Luteolin inhibits extracellular signal-regulated kinase pathway through protease-activated receptors (-2 and -4) and their agonist activity

Luteolin is a major flavonoid of Lonicera japonica and has anti-inflammatory effect. The activation of proteinase-activated receptor (PAR)-2 and -4 by trypsin appears to play a role in inflammation. In the present study, we examined the inhibitory effects of luteolin on activation of trypsin-induced human leukemic mast cells (HMC-1). HMC-1 cells were stimulated with trypsin, PAR-2 and PAR-4 agonist, in the presence or absence of luteolin. The level of TNF-α secretion was measured by enzyme-linked immunosorbent assay (ELISA). The expression of tryptase and phosphorylated-extracellular signal-regulated kinase (ERK) were assessed by Western blot analysis. Moreover, trypsin activity was measured by the substrate Bz-DL-Arg-p-nitroanilide (BAPNA).
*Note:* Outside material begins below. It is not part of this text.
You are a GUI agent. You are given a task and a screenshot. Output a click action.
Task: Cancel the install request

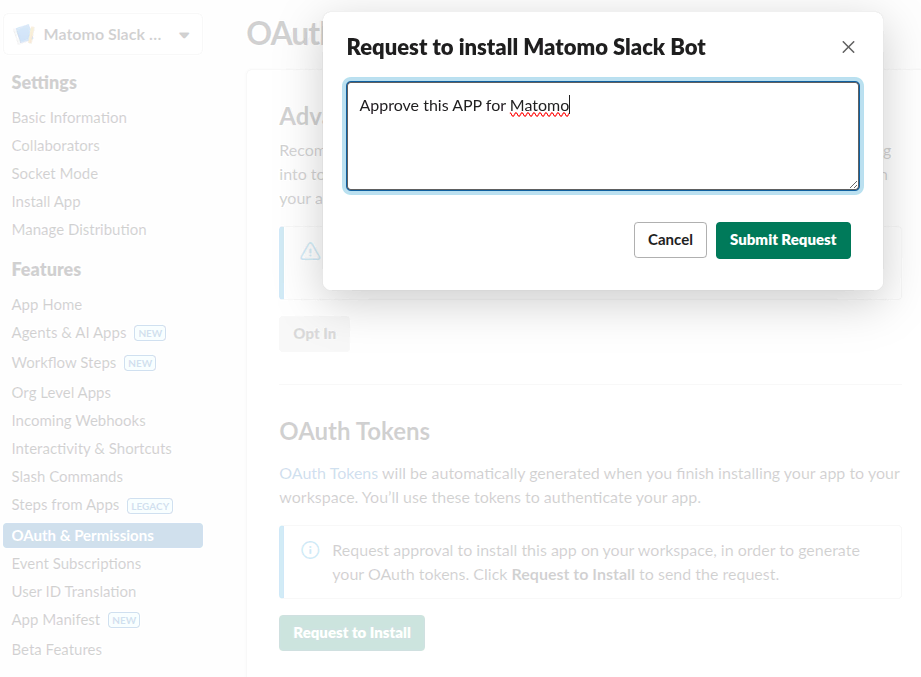point(670,240)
TNF-α secretion and tryptase expression in trypsin-stimulated HMC-1 cells were markedly inhibited by pretreatment of luteolin. Furthermore, the pretreatment of luteolin resulted in the reduction of ERK phosphorylation and trypsin activity. These results suggest that luteolin might has the inhibitory effects on the PAR-2 and -4-dependent inflammation.